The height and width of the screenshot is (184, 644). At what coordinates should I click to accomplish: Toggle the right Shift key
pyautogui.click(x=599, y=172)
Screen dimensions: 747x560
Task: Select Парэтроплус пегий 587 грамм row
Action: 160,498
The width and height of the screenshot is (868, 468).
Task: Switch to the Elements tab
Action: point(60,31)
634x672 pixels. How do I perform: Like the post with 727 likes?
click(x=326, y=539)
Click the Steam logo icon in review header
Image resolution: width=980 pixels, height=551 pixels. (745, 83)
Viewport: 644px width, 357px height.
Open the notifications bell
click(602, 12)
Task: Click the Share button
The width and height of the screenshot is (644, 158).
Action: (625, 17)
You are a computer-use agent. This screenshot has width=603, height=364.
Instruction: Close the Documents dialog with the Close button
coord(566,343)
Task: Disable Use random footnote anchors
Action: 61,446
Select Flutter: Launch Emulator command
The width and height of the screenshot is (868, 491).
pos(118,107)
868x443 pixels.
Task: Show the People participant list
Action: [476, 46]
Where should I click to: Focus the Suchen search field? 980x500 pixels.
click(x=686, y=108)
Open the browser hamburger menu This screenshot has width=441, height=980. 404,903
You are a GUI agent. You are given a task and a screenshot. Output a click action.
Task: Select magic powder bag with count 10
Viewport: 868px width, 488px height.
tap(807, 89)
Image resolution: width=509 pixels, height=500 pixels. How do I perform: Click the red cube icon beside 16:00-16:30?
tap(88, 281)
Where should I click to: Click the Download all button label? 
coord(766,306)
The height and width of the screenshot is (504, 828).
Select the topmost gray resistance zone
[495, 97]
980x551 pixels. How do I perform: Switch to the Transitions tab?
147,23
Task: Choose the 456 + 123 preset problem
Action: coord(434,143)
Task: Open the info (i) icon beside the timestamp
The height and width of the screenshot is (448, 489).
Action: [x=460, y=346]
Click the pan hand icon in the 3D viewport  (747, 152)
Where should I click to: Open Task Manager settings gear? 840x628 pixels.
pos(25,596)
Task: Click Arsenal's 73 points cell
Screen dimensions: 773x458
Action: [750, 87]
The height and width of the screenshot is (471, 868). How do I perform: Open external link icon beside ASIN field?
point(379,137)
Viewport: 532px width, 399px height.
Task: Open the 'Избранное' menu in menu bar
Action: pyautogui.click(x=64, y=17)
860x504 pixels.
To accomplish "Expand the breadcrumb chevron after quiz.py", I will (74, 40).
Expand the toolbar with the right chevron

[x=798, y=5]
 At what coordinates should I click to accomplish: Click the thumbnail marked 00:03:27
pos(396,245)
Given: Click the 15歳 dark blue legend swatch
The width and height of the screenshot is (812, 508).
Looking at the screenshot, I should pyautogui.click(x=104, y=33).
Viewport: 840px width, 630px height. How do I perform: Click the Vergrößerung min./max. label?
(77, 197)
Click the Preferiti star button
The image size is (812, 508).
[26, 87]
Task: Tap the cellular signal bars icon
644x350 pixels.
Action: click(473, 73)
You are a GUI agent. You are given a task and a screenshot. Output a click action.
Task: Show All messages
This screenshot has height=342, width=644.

*****

EXERCISE
Would you return all of the data exactly as it stands above?

ANSWER BELOW
The height and width of the screenshot is (184, 644). At what coordinates should I click to accomplish: Toggle the right Shift key
pyautogui.click(x=599, y=172)
Screen dimensions: 747x560
Task: Select Парэтроплус пегий 587 грамм row
Action: 160,498
The width and height of the screenshot is (868, 468).
Task: Switch to the Elements tab
Action: point(60,31)
634x672 pixels. How do I perform: Like the post with 727 likes?
click(x=326, y=539)
Click the Steam logo icon in review header
Image resolution: width=980 pixels, height=551 pixels. (745, 83)
Viewport: 644px width, 357px height.
Open the notifications bell
click(602, 12)
Task: Click the Share button
The width and height of the screenshot is (644, 158).
Action: (625, 17)
You are a computer-use agent. This screenshot has width=603, height=364.
Instruction: Close the Documents dialog with the Close button
coord(566,343)
Task: Disable Use random footnote anchors
Action: 61,446
Select Flutter: Launch Emulator command
The width and height of the screenshot is (868, 491).
pos(118,107)
868x443 pixels.
Task: Show the People participant list
Action: [476, 46]
Where should I click to: Focus the Suchen search field? 980x500 pixels.
click(x=686, y=108)
Open the browser hamburger menu This screenshot has width=441, height=980. 404,903
You are a GUI agent. You are given a task and a screenshot. Output a click action.
Task: Select magic powder bag with count 10
Viewport: 868px width, 488px height.
tap(807, 89)
Image resolution: width=509 pixels, height=500 pixels. How do I perform: Click the red cube icon beside 16:00-16:30?
tap(88, 281)
Where should I click to: Click the Download all button label? 
coord(766,306)
The height and width of the screenshot is (504, 828).
Select the topmost gray resistance zone
[495, 97]
980x551 pixels. How do I perform: Switch to the Transitions tab?
147,23
Task: Choose the 456 + 123 preset problem
Action: coord(434,143)
Task: Open the info (i) icon beside the timestamp
The height and width of the screenshot is (448, 489).
Action: [x=460, y=346]
Click the pan hand icon in the 3D viewport  (747, 152)
Where should I click to: Open Task Manager settings gear? 840x628 pixels.
pos(25,596)
Task: Click Arsenal's 73 points cell
Screen dimensions: 773x458
Action: [750, 87]
The height and width of the screenshot is (471, 868). How do I perform: Open external link icon beside ASIN field?
point(379,137)
Viewport: 532px width, 399px height.
Task: Open the 'Избранное' menu in menu bar
Action: pyautogui.click(x=64, y=17)
860x504 pixels.
To accomplish "Expand the breadcrumb chevron after quiz.py", I will (74, 40).
Expand the toolbar with the right chevron

[x=798, y=5]
 At what coordinates should I click to accomplish: Click the thumbnail marked 00:03:27
pos(396,245)
Given: Click the 15歳 dark blue legend swatch
The width and height of the screenshot is (812, 508).
Looking at the screenshot, I should pyautogui.click(x=104, y=33).
Viewport: 840px width, 630px height. How do I perform: Click the Vergrößerung min./max. label?
(77, 197)
Click the Preferiti star button
The image size is (812, 508).
[26, 87]
Task: Tap the cellular signal bars icon
644x350 pixels.
Action: click(473, 73)
You are a GUI agent. You are given a task and a screenshot. Output a click action.
Task: Show All messages
This screenshot has height=342, width=644.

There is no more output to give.